- _EXTRACT TO READ_

-- Start --

Yet, at the time, nobody really cared about Apple. The two big sellers where
the TRS-80 and the Commodore PET. Apple was a distant third who most people
thought was too expensive. It was relevant only because it was the only third
place contender.

TRS-80 and PET were both pre-ordered in higher volumes than what Apple sold
per year in the first couple of years.

But they get the vast majority of the article, including a lot of attention
for the (for the purpose of that article) irrelevant Apple I (it was sold as a
kit, sold in the low hundreds, and had plenty of competition which the article
ignores).

The worst outright error in the article is to claim the 6502 was designed by
Rockwell - of course it was designed by Chuck Peddle, Bill Mensch and a few
others at MOS Technologies (Bill Mensch incidentally _still_ produce new
models of it). Peddle was the person who personally got the 6502 off the
ground and was responsible for the low price point - without Peddle, the Apple
computers would've looked a whole lot different...

And the PET entry gets an incorrect NOTE about Commodore's start of the PET
project which really only serves to diminish it's role (in reality, Commodore
had bought MOS long before, and it was Chuck Peddle who had the responsibility
to do a new computer and wanted to talk to Apple as an option before they
decided whether to go ahead and do their own machine - the note doesn't match
what _either_ Chuck Peddle or Woz says about it, though Peddle and Woz have
very different accounts of the discussions). It also makes it seem like
Commodore had nothing, but Peddle had designed numerous boards around the
6502, including the KIM computer.

-- End --

- _GOAL 1_
According to the comment on early home computers, who actually designed the 6502?
The comment on early home computers and the listing that comes after it are unrelated.

- _GIVEN DATA_
-- Start --

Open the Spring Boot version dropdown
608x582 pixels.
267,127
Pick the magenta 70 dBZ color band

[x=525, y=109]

-- End --
-- Start --

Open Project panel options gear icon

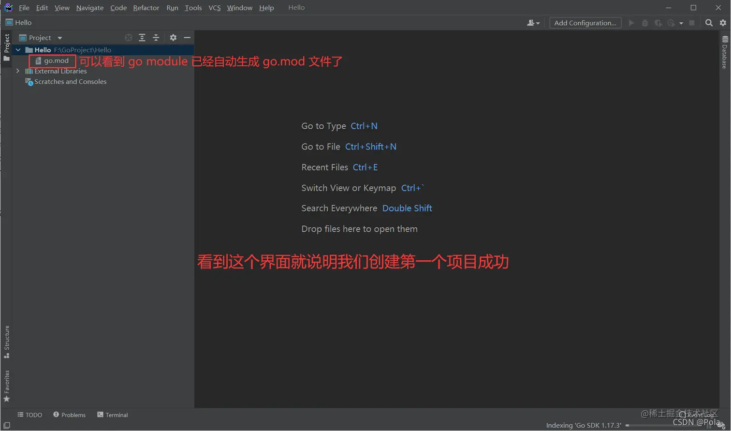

-- End --

- _GOAL 2_
In the listing, reproduce the lines starting at the one that has "Open the Spring Boot version dropdown" and stopping after the one that has "[x=525, y=109]".

- _EXPECTED OUTPUT 1_
Chuck Peddle, Bill Mensch and a few others at MOS Technologies.

- _EXPECTED OUTPUT 2_
Open the Spring Boot version dropdown
608x582 pixels.
267,127
Pick the magenta 70 dBZ color band

[x=525, y=109]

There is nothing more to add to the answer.